Em um estudo recente do
Journal of Medicinal Chemistry, cientistas desenvolveram cinco derivados químicos da psilocina, a molécula ativa produzida pelo organismo a partir da psilocibina. Sua abordagem consistia em criar compostos estáveis capazes de liberar o princípio ativo de maneira distribuída ao longo do tempo, uma estratégia que pode limitar as reações alucinógenas. Esses trabalhos baseiam-se na hipótese de que a ação nos receptores de serotonina, ligada aos benefícios, poderia ser separada dos efeitos psicodélicos, como indicaram os autores.
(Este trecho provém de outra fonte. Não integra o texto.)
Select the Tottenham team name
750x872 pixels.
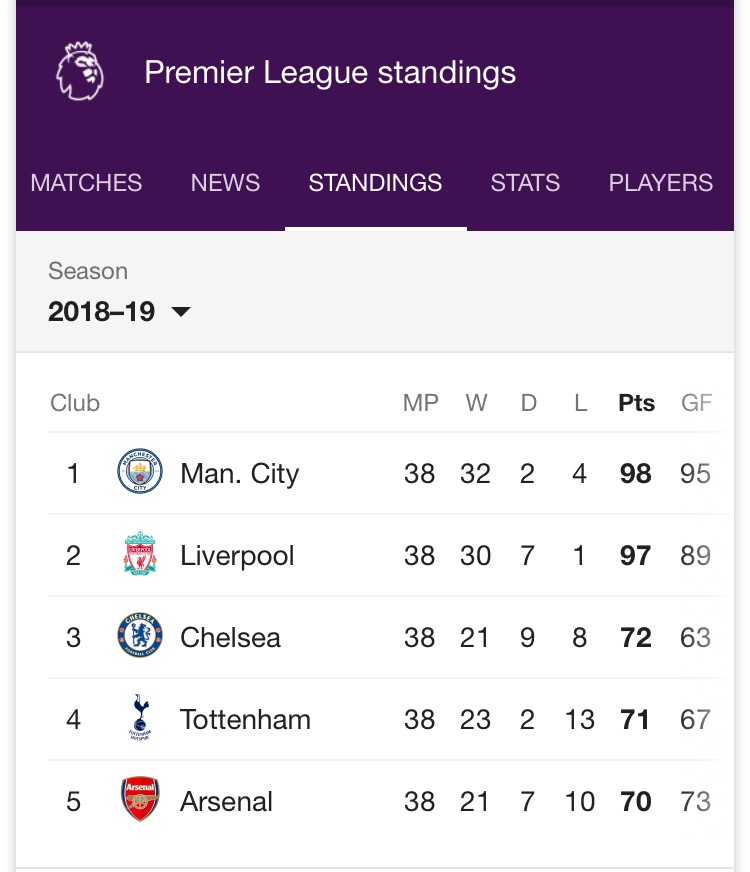tap(245, 719)
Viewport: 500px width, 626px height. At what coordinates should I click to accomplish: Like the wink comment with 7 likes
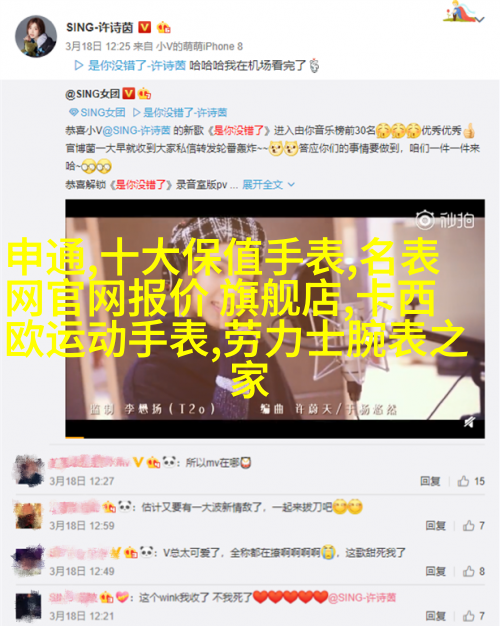tap(474, 616)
Entre os derivados examinados, um deles, denominado 4e, chamou a atenção por sua estabilidade e aptidão para liberar gradualmente psilocina. Testes em laboratório em amostras de plasma humano e modelos de absorção gastrointestinal validaram essas propriedades. Este composto mantém uma atividade notável nos receptores de serotonina, que desempenham um papel central na regulação do humor, ao mesmo tempo que sugere uma atenuação dos picos responsáveis por efeitos indesejados.
Testes em camundongos forneceram observações promissoras. Administrado por via oral, o composto 4e atravessou a barreira hematoencefálica e gerou no cérebro concentrações de psilocina mais modestas, mas mais persistentes do que com a psilocibina farmacêutica. Além disso, o comportamento dos animais mostrou uma diminuição marcante dos movimentos da cabeça, um indicador usualmente empregado para avaliar os efeitos psicodélicos em roedores. Essa redução ocorreu apesar de uma ativação contínua dos receptores de serotonina.
O mecanismo em jogo parece estar ligado à cinética de liberação da psilocina. Ao evitar aumentos súbitos de concentração no cérebro, o composto 4e poderia limitar as alucinações enquanto permite uma ação terapêutica prolongada. Segundo os pesquisadores, essa abordagem poderia aumentar a aceitabilidade dos tratamentos para os pacientes, que beneficiariam assim dos efeitos positivos no humor sem vivenciar efeitos sensoriais desestabilizadores.
As próximas etapas envolvem investigações mais aprofundadas para compreender o modo de ação preciso desses derivados e avaliar seu impacto biológico global. Antes de considerar testes clínicos em humanos, será necessário confirmar sua inocuidade e eficácia terapêutica a longo prazo. Essas pesquisas poderiam resultar em novos medicamentos mais acessíveis atendendo às necessidades de pessoas com transtornos mentais.